Impressed though the Americans were by the history parading through the streets of Palma, this is history of recent invention. The giants of Mallorca are invariably quite new, but the giants' tradition, and also that of big heads, is long: at least back to the sixteenth century. But something which Mallorca does very well is to make recent creations seem very old, and the giants and big heads are representative of this inventiveness.
These are creations which clearly impress both the young and the older, be it the small German children or the adult Americans, and I can include myself in the latter category. On one particular occasion, I happened to go into the town hall in Muro and was confronted by Toni and Joan, who, as far as I am aware, are the only all-male giants' pairing in Mallorca. There they were, in the reception of the town hall with their bagpipe, drum and whistle. They were shocking, given that I hadn't expected them to be there and because they were and are so enormous and so downright odd.
There is a strain of tourism potential lurking in Mallorca's culture that I'm not sure is entirely appreciated. It is tourism of the weird, and Mallorca has a great deal of weirdness. Odd, peculiar, strange, unusual, however you describe phenomena such as giants, big heads, dragons, demons and all the rest, they all contribute to a collective weirdness and difference. Yes, there are such characters elsewhere, especially Catalonia, but when there is talk of alternative tourism, there seems too little recognition of the fact that staring everyone in the face are manifestations of alternativism.
These are characters who put in appearances at fiestas and fairs and are then more or less forgotten, but it is here where I think a trick is being missed, not just in promotional terms but also in a wider marketing sense to include products and merchandise.

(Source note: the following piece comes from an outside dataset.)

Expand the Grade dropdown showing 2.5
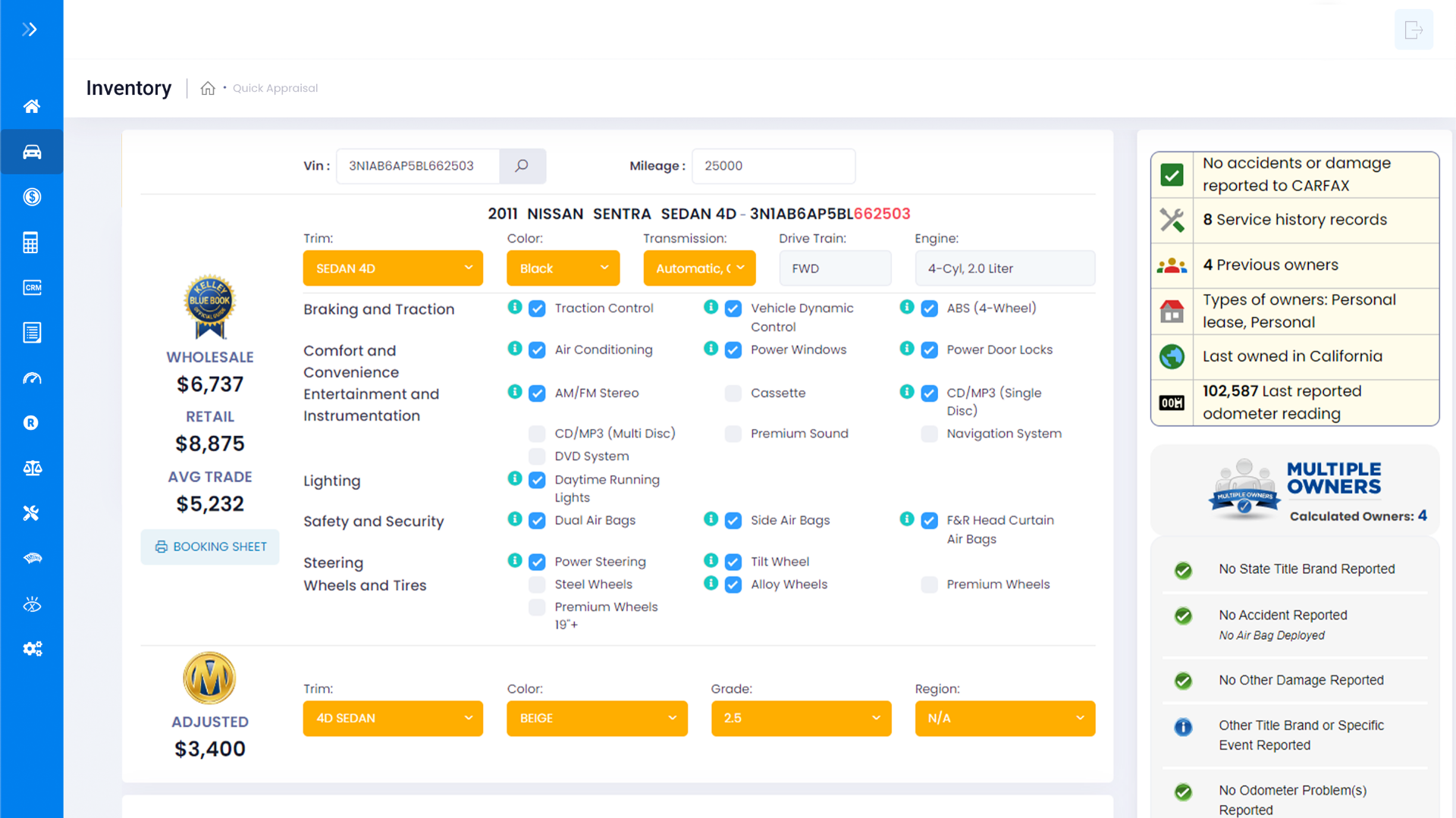This screenshot has width=1456, height=818. point(801,718)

To come back to the Alcúdia figures, these have their own back stories. Characters like the mad miller come from folk tales, yet these stories remain locked in the Catalan language. This isn't a plea for translation but the suggestion of the possibility of making up stories related to these odd creations. S'Estol Rei en Jaume is like a mini-Canterbury Tale. The miller's tale, the gross girl's tale, the tale of the stupid boy who has grown donkey's ears, the water woman who stops children looking down wells and falling into them and drowning. Children's stories and so storybooks or audio books.
As for the figures and characters themselves, has it ever been considered that these might become dolls or figurines? Maybe it has been, but if so, I can't say that I've ever seen any. When it comes to souvenirs, and to a revitalisation of a part of the tourist retail market that has been in the doldrums for some considerable time, then might the characters of fairs and fiestas not provide an opportunity? The point being, of course, that everywhere in Mallorca has them - the giants, the big heads and what have you.
Mallorca, or some involved in tourism promotion, talks a good story about its history, but it ignores the stories themselves. Dates, facts, battles, they're all very interesting, but behind them are the stories, the legends, the oddities. Weird Mallorca - the stories and the souvenirs. They should do it.